Using a stopwatch, Taylor divided physical processes into their components to determine the most efficient way to complete them. He paid special attention to the most skilled workers in a trade, says Benanav, “so he could get the least skilled workers to work in the same way.” Now, instead of a demanding engineer with a stopwatch, machine learning tools can collect and disseminate best practices from workers.

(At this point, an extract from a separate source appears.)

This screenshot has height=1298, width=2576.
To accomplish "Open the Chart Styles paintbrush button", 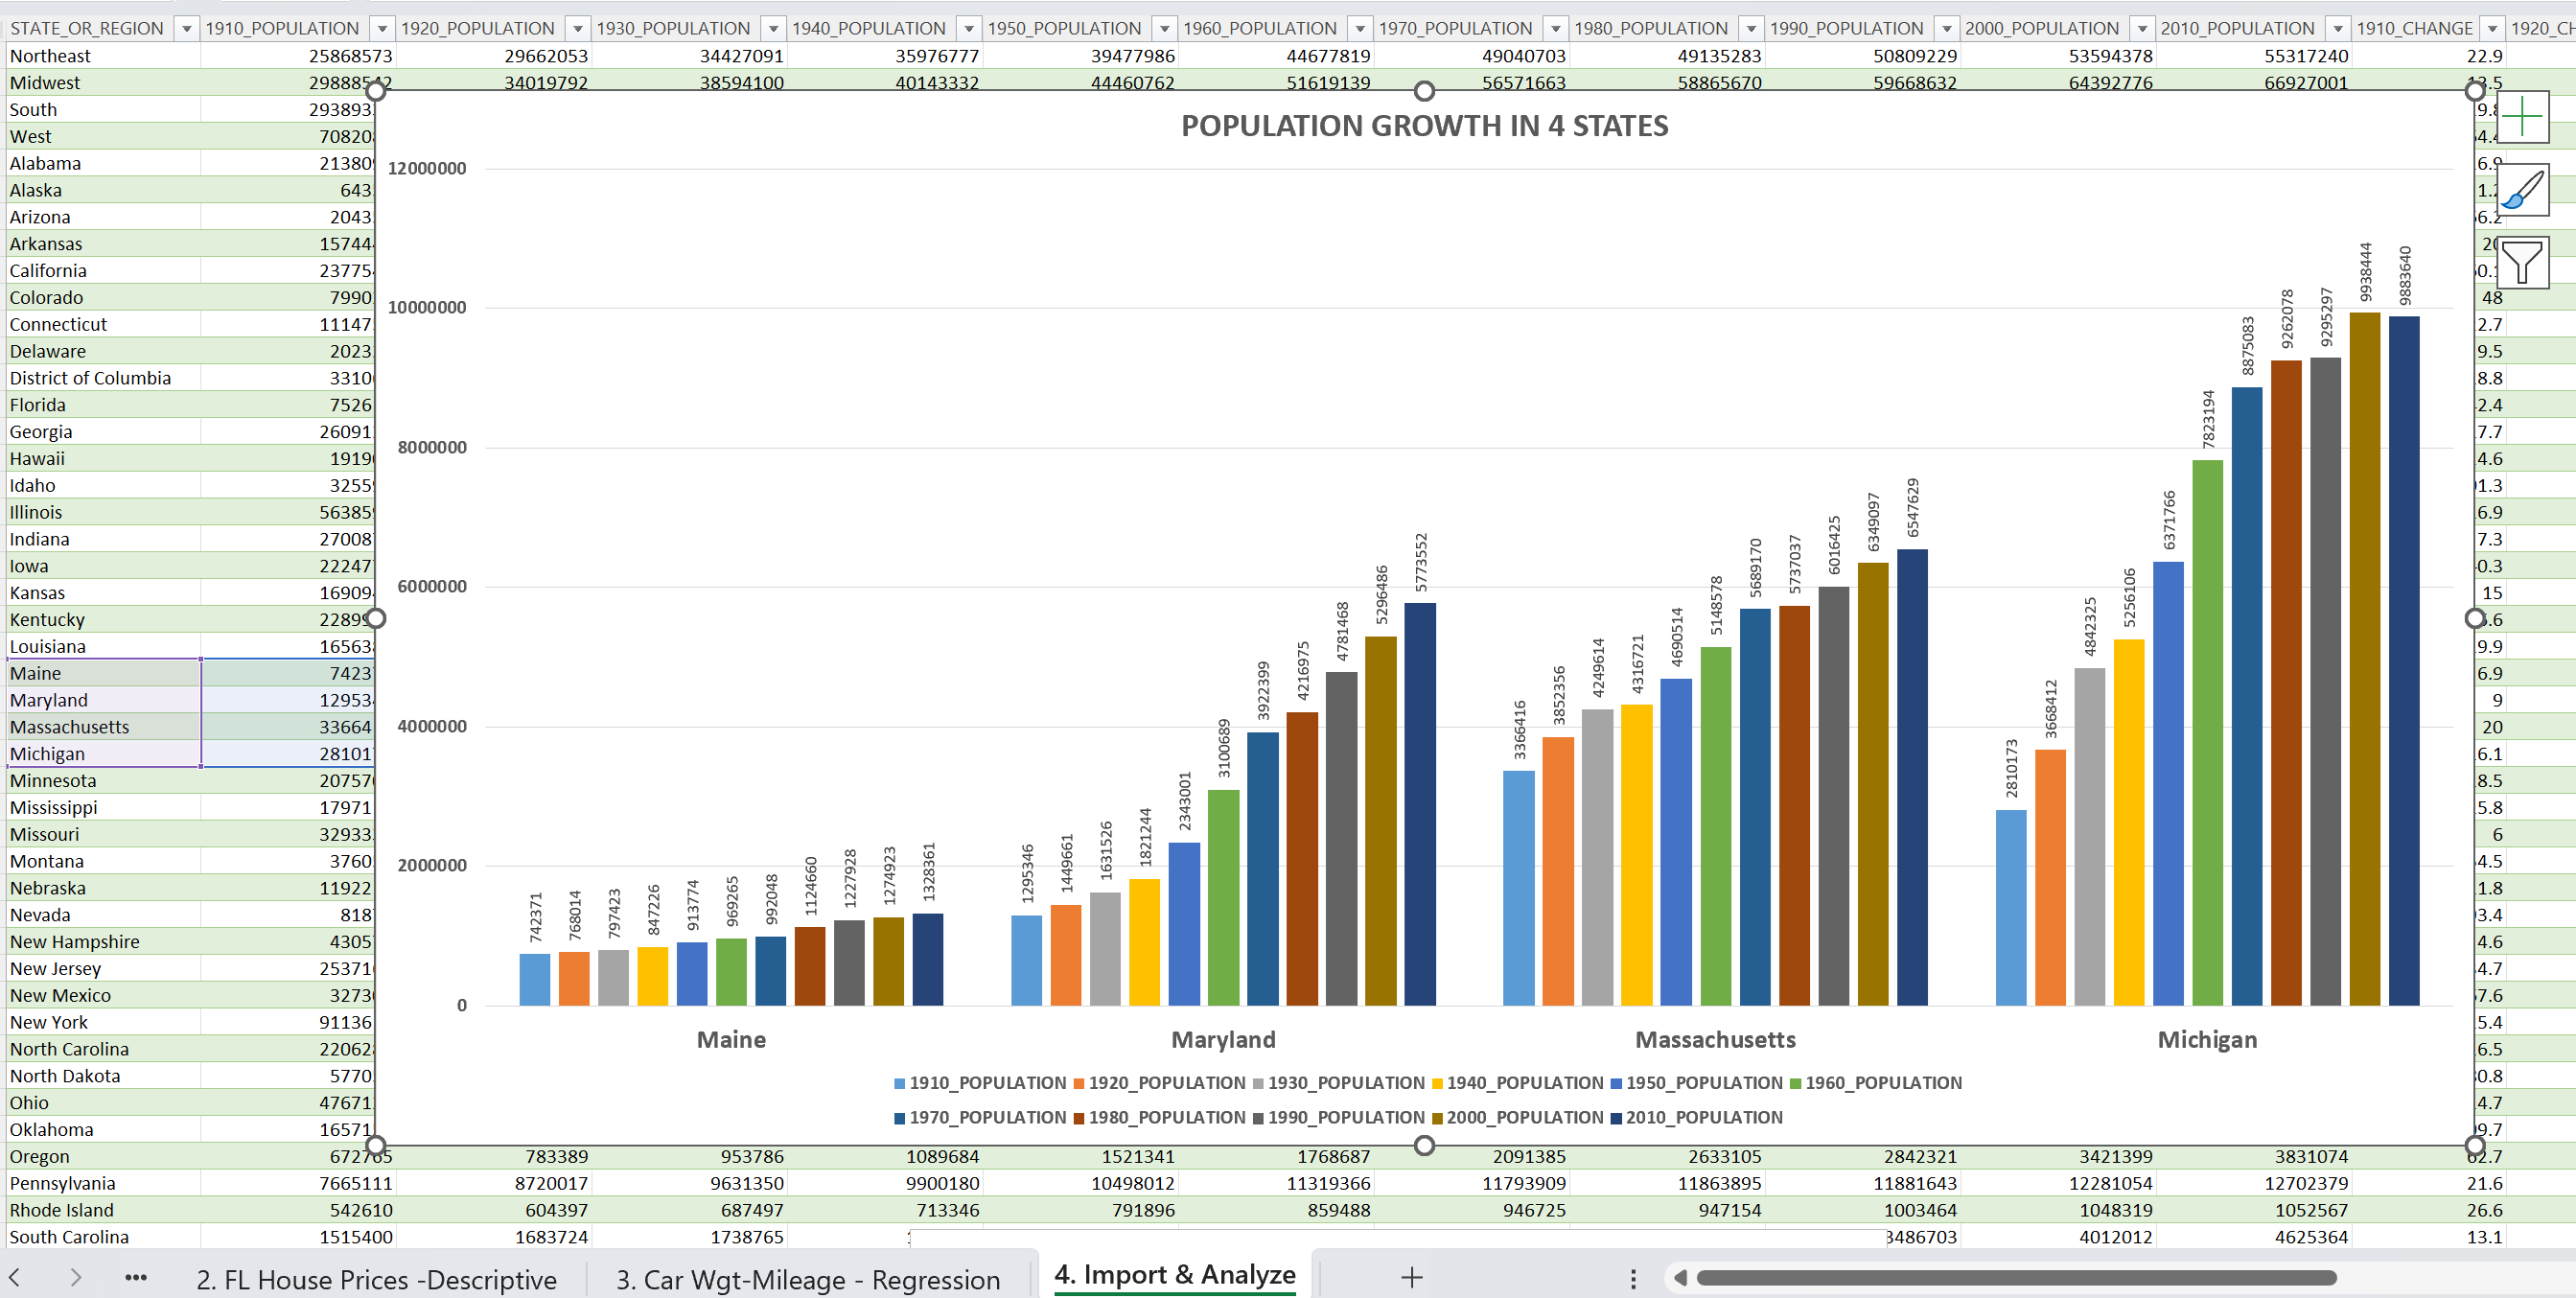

That didn’t work out so well for some employees in the Taylor era. His methods were associated with lower earnings for more skilled workers, because companies could pay less skilled employees to do the same type of work, Benanav says. Even if some high-performing workers were still needed, companies needed fewer, and competition between them increased.
“By some accounts, that played a pretty big role in triggering unionization among all these lesser-skilled or medium-skilled workers in the 1930s,” says Benanav. However, some less punitive schemes emerged. One of Taylor’s followers, the mechanical engineer Henry Gantt, yes, the graphic boy—created a system that paid all workers a minimum wage but offered bonuses to those who also achieved additional targets.
Even if employers are incentivized to pay high-performing employees a premium for teaching AI systems, or employees earn it themselves, dividing the loot fairly can be tricky. For one thing, data can be pooled from various workplaces and sent to an AI company that builds a model and sells it to individual companies.